Absenteeism is a growing issue for children in the District of Columbia, with nearly half of the city’s high school students considered chronically truant. However, a student is considered absent if they are tardy for 20% of the school day which contributes to the high number. Social services and truancy court are involved after 10-15 unexcused absences. However, city agencies are unable to meet that demand and there is concern whether children who are tardy need this level of intervention.

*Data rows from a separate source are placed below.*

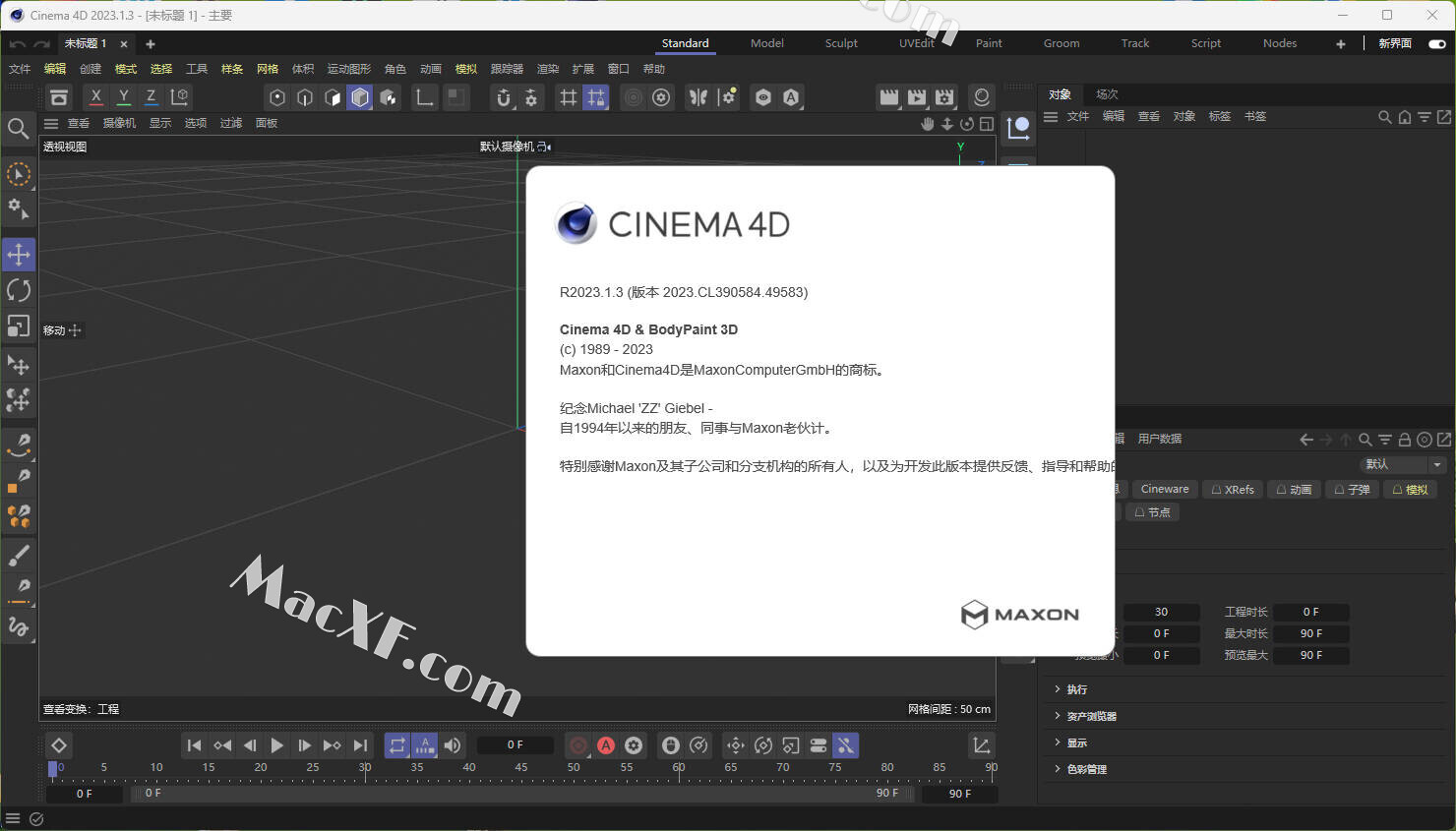Switch to the Sculpt layout tab
This screenshot has height=831, width=1456.
coord(841,43)
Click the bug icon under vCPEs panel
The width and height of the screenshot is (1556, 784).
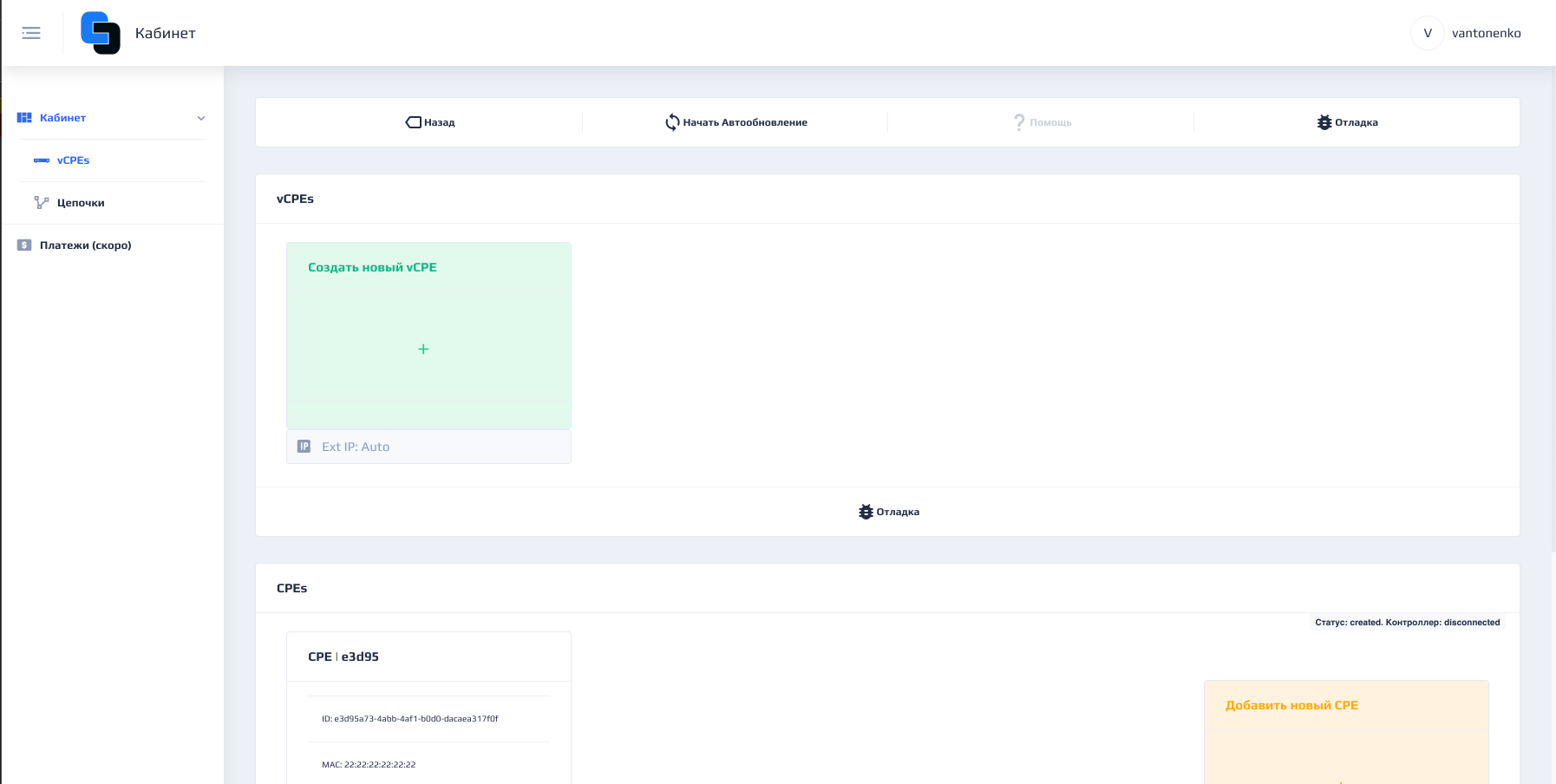tap(866, 512)
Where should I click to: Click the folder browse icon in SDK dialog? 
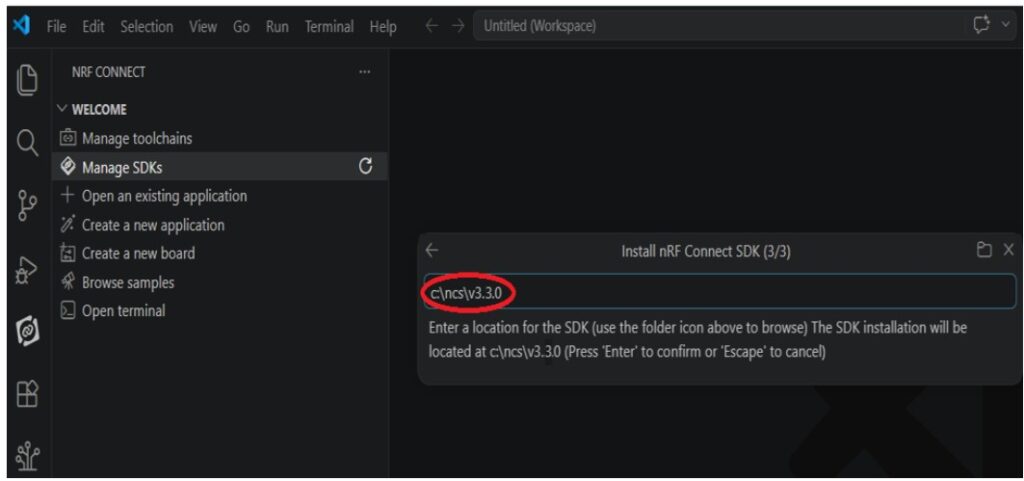(x=984, y=250)
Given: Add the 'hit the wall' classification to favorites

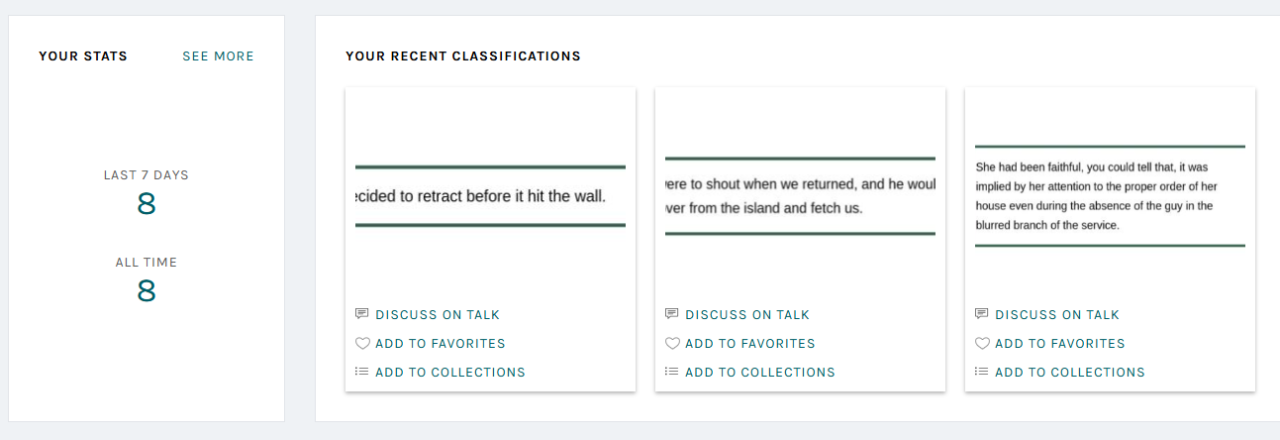Looking at the screenshot, I should coord(440,344).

To address these issues, the Council of the District of Columbia recently introduced the School Attendance Clarification Amendment Act of 2015. Dr. Ankoor Shah, Advocacy Chairperson for the DC AAP, testified on behalf of the chapter at a recent hearing on the bill. DC AAP supports multiple provisions in this bill, such as prohibiting suspension or expulsion based solely on absences. This is in keeping with the national AAP Policy Statement: Out-of-School Suspension and Expulsion. The DC Chapter also agrees that children suspected of truancy should be returned to school rather than to truancy centers; thereby removing a criminal justice mentality from school and education.
However, the Chapter is concerned that merely changing the definition of an absence from 20% of the day to a full day might make the District’s absentee metrics appear better without addressing any of the underlying causes of truancy. Instead, DC AAP believes the District should take a more comprehensive, inter-agency approach to tackle the upstream causes of absenteeism including health, community safety, housing and transportation, to name a few.